## Directions for this task
From the data underneath, reproduce exactly the stretch that begins at the line with "Back to Homepage (414, 858)" and ends after the line with "Scrivici una mail (1068, 305)".

## Given data
▼▼▼
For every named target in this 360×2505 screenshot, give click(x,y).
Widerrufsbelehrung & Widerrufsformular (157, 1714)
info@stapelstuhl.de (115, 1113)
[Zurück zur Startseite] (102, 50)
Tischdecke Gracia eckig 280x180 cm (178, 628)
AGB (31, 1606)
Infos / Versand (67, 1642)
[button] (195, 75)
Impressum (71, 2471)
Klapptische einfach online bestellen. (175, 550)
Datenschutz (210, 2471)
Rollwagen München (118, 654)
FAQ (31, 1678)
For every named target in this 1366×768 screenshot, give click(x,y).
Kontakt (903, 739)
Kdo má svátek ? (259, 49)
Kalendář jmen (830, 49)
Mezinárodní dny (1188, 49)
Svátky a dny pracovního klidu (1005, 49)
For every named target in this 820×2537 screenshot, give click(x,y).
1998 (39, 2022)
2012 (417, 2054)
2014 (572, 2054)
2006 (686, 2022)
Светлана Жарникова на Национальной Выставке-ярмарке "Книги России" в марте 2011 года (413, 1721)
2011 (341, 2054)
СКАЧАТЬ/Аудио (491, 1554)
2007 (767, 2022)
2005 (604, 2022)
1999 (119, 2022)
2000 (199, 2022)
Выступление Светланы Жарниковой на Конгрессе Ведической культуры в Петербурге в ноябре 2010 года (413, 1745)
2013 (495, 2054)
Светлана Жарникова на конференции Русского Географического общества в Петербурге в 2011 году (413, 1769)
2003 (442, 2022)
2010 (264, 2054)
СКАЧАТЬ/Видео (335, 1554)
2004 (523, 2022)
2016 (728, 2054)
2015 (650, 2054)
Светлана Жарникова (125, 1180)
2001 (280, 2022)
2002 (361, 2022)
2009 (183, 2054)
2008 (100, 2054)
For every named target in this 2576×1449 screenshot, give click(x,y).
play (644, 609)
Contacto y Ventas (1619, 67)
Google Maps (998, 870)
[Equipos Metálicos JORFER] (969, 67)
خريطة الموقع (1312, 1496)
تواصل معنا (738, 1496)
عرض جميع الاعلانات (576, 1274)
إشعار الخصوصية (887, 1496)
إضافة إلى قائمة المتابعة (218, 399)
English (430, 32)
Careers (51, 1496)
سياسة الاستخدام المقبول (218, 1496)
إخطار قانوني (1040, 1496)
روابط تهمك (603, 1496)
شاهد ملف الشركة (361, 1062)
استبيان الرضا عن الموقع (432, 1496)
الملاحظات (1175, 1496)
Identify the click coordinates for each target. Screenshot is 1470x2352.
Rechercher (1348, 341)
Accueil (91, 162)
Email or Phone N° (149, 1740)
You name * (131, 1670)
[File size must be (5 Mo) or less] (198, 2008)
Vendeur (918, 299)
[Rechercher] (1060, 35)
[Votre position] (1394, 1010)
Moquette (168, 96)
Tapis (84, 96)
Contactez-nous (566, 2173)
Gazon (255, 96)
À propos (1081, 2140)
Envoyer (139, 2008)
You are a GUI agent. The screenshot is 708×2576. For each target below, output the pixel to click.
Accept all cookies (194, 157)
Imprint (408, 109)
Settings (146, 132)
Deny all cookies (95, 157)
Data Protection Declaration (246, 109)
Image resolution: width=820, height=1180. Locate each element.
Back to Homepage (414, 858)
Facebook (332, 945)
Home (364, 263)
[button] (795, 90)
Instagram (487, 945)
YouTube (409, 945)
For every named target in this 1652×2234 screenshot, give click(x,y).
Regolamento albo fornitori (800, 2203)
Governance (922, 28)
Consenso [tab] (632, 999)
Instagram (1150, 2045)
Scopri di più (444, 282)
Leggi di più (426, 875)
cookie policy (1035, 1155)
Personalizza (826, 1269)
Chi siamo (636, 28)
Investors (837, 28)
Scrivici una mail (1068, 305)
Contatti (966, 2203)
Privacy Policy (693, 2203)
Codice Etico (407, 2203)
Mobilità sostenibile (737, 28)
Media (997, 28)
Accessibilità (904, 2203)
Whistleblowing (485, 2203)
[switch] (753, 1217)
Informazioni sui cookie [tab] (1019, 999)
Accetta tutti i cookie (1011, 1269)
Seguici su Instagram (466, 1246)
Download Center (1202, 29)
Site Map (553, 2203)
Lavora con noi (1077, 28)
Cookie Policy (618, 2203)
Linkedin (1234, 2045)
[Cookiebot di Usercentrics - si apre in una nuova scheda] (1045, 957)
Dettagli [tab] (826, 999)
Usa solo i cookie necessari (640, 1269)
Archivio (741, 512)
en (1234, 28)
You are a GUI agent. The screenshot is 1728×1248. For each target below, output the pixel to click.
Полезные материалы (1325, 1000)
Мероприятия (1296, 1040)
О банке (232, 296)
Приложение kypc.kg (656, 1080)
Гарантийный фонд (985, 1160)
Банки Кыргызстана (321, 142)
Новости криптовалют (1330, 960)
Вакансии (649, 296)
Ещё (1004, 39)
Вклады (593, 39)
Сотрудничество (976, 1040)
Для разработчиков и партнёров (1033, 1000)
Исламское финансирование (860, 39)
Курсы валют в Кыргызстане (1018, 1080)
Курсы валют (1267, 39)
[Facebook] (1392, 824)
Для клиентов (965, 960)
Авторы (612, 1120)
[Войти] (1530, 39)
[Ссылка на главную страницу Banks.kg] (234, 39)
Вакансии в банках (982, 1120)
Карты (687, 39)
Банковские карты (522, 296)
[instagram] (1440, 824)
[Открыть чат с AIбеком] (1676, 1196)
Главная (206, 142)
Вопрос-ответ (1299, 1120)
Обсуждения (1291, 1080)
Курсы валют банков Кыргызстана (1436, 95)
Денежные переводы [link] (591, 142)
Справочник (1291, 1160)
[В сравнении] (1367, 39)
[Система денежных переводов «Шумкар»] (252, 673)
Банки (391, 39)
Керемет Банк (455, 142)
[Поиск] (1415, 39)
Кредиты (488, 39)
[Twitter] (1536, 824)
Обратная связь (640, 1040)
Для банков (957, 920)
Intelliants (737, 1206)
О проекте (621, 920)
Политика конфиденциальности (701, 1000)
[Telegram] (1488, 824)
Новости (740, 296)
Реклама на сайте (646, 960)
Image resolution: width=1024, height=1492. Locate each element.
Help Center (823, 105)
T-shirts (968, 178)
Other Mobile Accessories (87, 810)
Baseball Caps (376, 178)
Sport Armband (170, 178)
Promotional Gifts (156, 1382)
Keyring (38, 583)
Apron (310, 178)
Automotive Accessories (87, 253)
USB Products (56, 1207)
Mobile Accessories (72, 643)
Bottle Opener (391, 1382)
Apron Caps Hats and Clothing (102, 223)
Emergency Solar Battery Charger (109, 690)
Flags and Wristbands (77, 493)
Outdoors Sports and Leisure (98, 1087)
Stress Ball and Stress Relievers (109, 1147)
▲▲▲
## Task response
Back to Homepage (414, 858)
Facebook (332, 945)
Home (364, 263)
[button] (795, 90)
Instagram (487, 945)
YouTube (409, 945)
For every named target in this 1652×2234 screenshot, give click(x,y).
Regolamento albo fornitori (800, 2203)
Governance (922, 28)
Consenso [tab] (632, 999)
Instagram (1150, 2045)
Scopri di più (444, 282)
Leggi di più (426, 875)
cookie policy (1035, 1155)
Personalizza (826, 1269)
Chi siamo (636, 28)
Investors (837, 28)
Scrivici una mail (1068, 305)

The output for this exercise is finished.